= TO DO =
Transcribe the part of the data that opens with the line containing "Image resolution: width=1366" and closes with the line containing "Action: coord(1338,46)", keeping both of those lines. Omit the pictures from your answer.

= DATA EXTRACT =
*-*-*

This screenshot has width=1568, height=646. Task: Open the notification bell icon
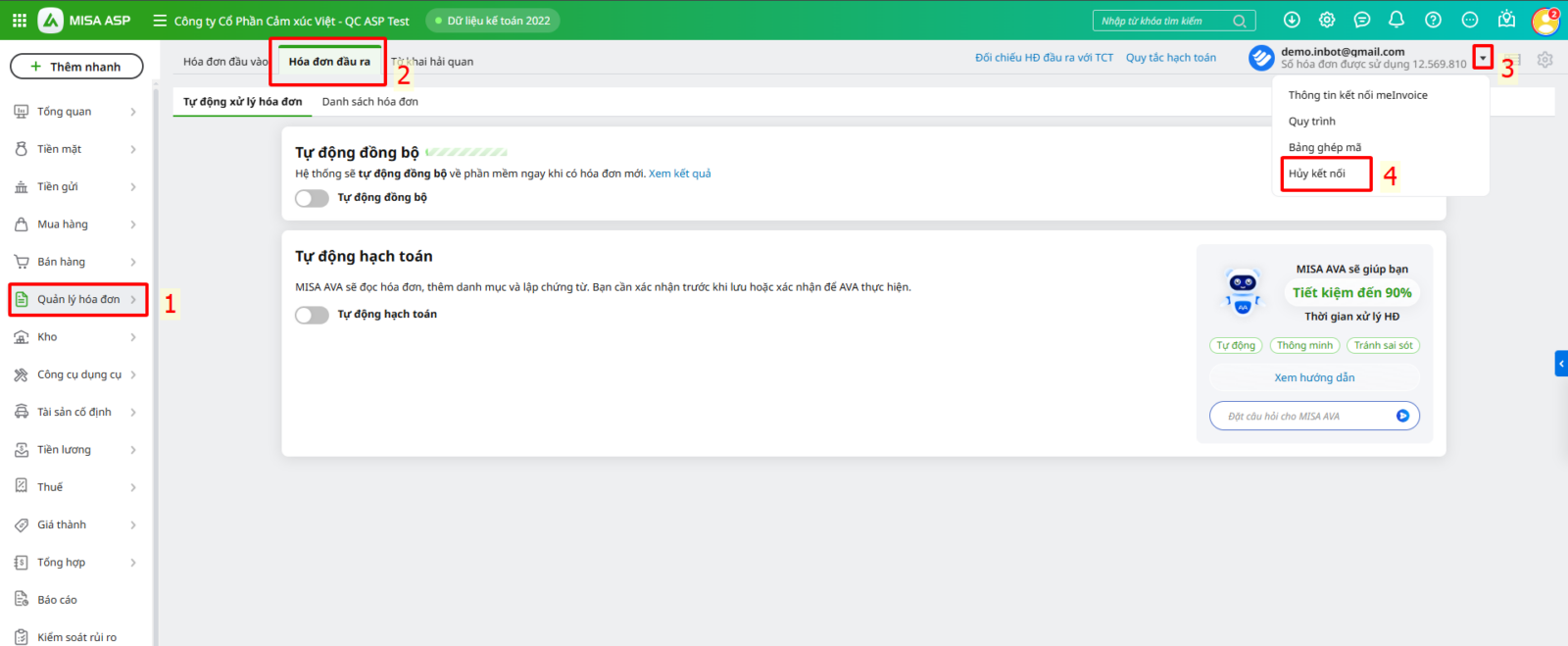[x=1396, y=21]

*-*-*

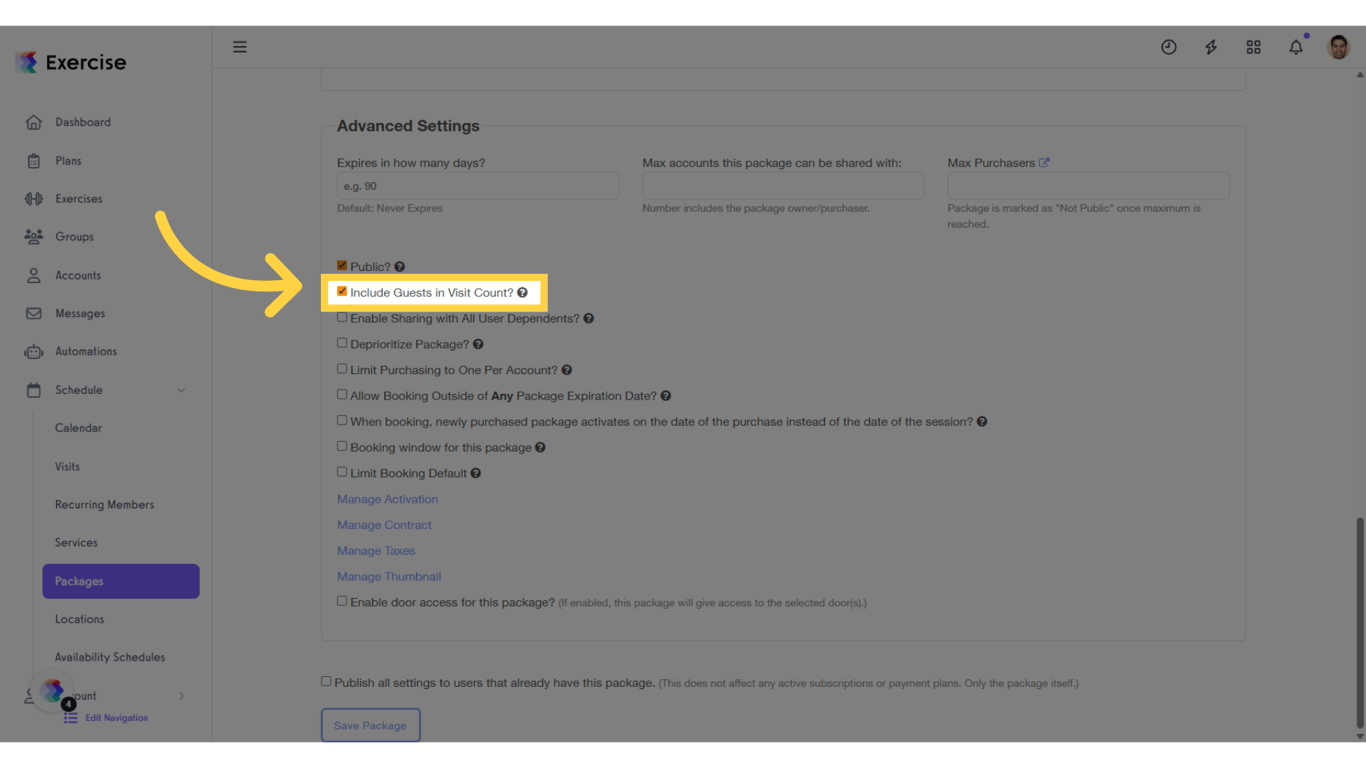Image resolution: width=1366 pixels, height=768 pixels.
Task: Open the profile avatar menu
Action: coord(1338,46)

*-*-*

= EXERCISE SOLUTION =
Image resolution: width=1366 pixels, height=768 pixels.
Task: Open the profile avatar menu
Action: coord(1338,46)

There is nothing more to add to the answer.